Comic Neue
- Category: Script
- Designer: Craig Rozynski with Hrant Papazian
- Date released: April 2014
- License: SIL OFL
- Design based on: Comic Sans
- Variations: Comic Neue Angular
- Website: github.com/crozynski/comicneue

= Comic Neue =

Typeface

Comic Neue (/de/) is a casual script typeface released in 2014. It was designed by Craig Rozynski with Hrant Papazian as a more modern, refined version of the ubiquitous, but often criticized typeface Comic Sans.

==Design==

Comparison of Comic Sans and Comic Neue; in creating the new typeface, Rozynski made the strokes straighter and more regular.

Comic Neue was designed by Craig Rozynski, an Australian graphic designer living in Japan, who wanted to create an informal script typeface similar to the controversial Microsoft font Comic Sans created by Vincent Connare in the 1990s. Comic Sans has been called "the world's most reviled typeface," and Rozynski aimed to update it to be more suitable to the modern generation and more widely acceptable, including "the typographically savvy." He based his design on the original glyphs of Comic Sans—"beating them into shape", as he put it, to create the new typeface. He wanted to refine the original letter forms to make them more sophisticated, to create "a version [of the original] you couldn't easily fault", while "maintaining the honesty that made Comic Sans so popular."

When he first had the idea to "save" Comic Sans, Rozynski expected the project would take a month to complete; it took three years. He planned the typeface as a joke, but he soon began to take it seriously, commissioning Hrant Papazian of The MicroFoundry for improvements to outlines, spacing and kerning of all 12 fonts in the family. It was released in April 2014 and a Kickstarter crowdfunding campaign successfully raised $10,000 to expand the typeface to support non-English languages. The original typeface can be downloaded for free from its official website, but Rozynski has suggested that he may sell future, more complete releases. He has said he hoped a type foundry or online type library such as Adobe's TypeKit would pick it up.

==Variants==

Top: Comic Neue and Comic Neue Angular; regular; center: as above, bold; followed by: Comic Sans, regular, and Komika Text, a font designed for comic books

The typeface was released in two variants: Comic Neue and Comic Neue Angular. In the latter, the rounded terminals ending each stroke are made angular. Rozynski claims that the angular version was "a happy accident". Both variants include bold, regular, and light weights, and each weight is available in roman and italic fonts.

The current (as of December 2022) release 2.51 contains letters for most European languages which use the Latin script.

==Reception==
Commentary on the typeface has been mostly positive.
- Co.Designs John Brownlee felt that Comic Neue succeeded in refining Comic Sans while retaining its casual style: "If Comic Sans resembles the handwriting of a 10-year-old with excellent penmanship, Comic Neue is the block lettering of that same kid as a high school senior."
- Amanda Kooser of CNET described Comic Neue as "Comic Sans' much more attractive and worldly brother" and opined that the new typeface had successfully redeemed the "much-maligned" original.
- The Washington Post reporter Caitlin Dewey also felt that Comic Neue was an improvement on the original typeface and made Comic Sans "cool again".
- Tyler McCarthy of The Huffington Post simply referred to Comic Neue as "a slightly less horrible version of Comic Sans", while Jacob Kastrenakes described it in The Verge as "a stylishly thin yet still playfully curly font that's generally much nicer to read than Comic Sans".

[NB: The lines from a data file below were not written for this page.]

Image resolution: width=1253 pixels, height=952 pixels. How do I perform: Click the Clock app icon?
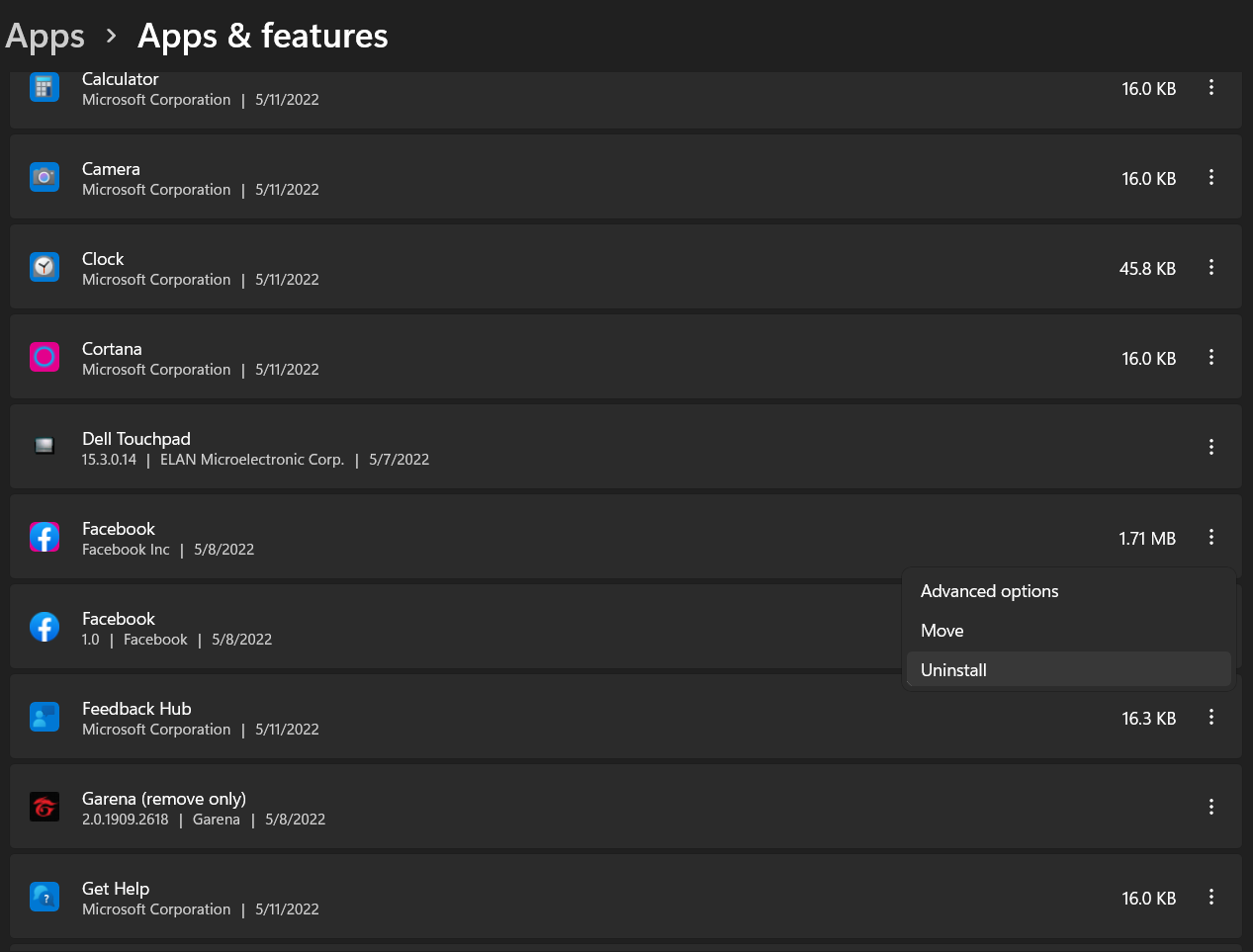(x=45, y=268)
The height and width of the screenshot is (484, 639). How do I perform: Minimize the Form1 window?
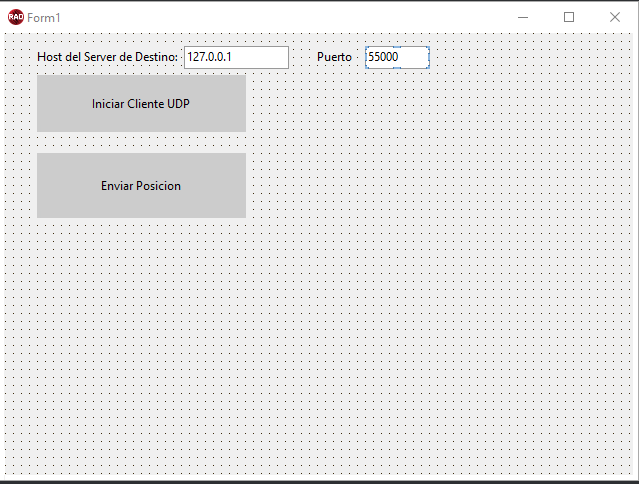(523, 17)
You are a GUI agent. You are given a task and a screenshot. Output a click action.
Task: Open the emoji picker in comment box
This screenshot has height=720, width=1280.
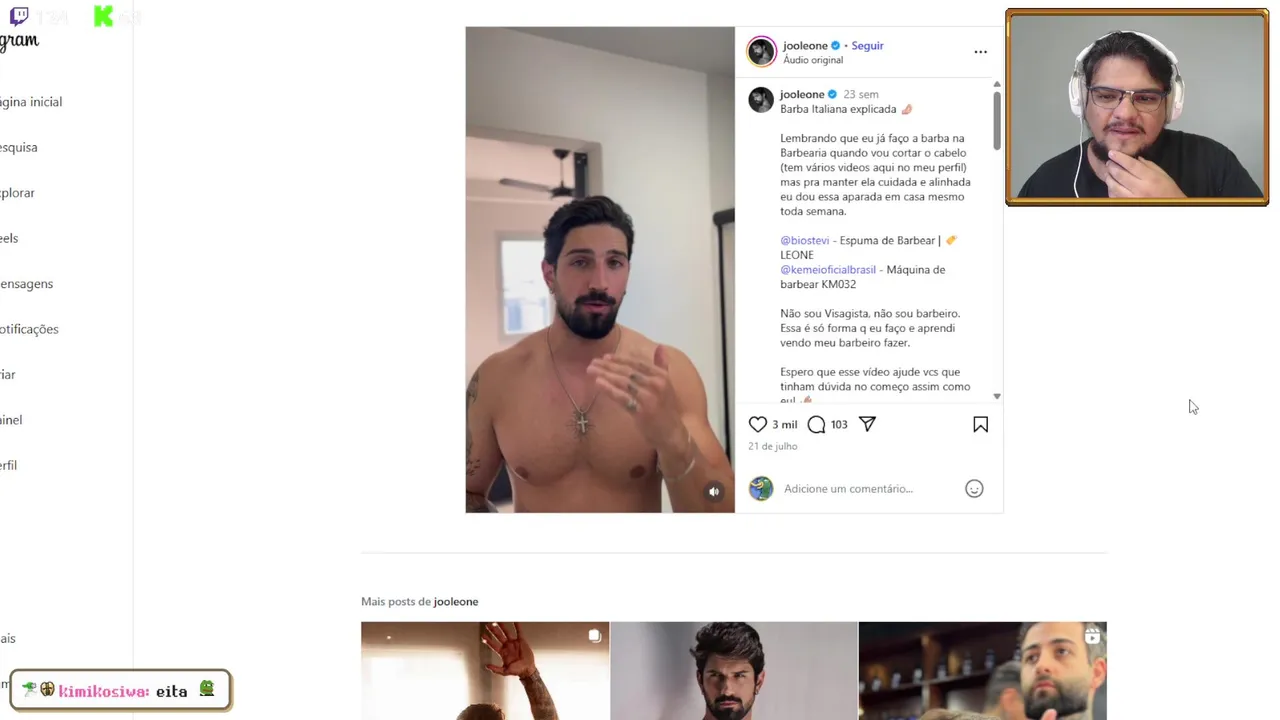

On the other hand, some people have criticized the font for keeping the original's goofy, amateurish nature.
- Comic book writer Mark Evanier said that while the typeface was an improvement on Comic Sans, it still did not meet the standards of a professional cartoonist. He said the typeface worked well used in upper and lower case together, but not when used in all caps, which was how comic books were typically lettered.
- Tobias Frere-Jones observed in Der Spiegel: "This new design seems indecisive to me: the capital E is perfectly straight and upright like an engineering drawing, while the lowercase c is still loose and asymmetrical."
- Vincent Connare, Comic Sans' original designer, thought that Comic Neue was not casual enough.
Rozynski has noted that most criticism of the typeface came from type designers rather than laypeople.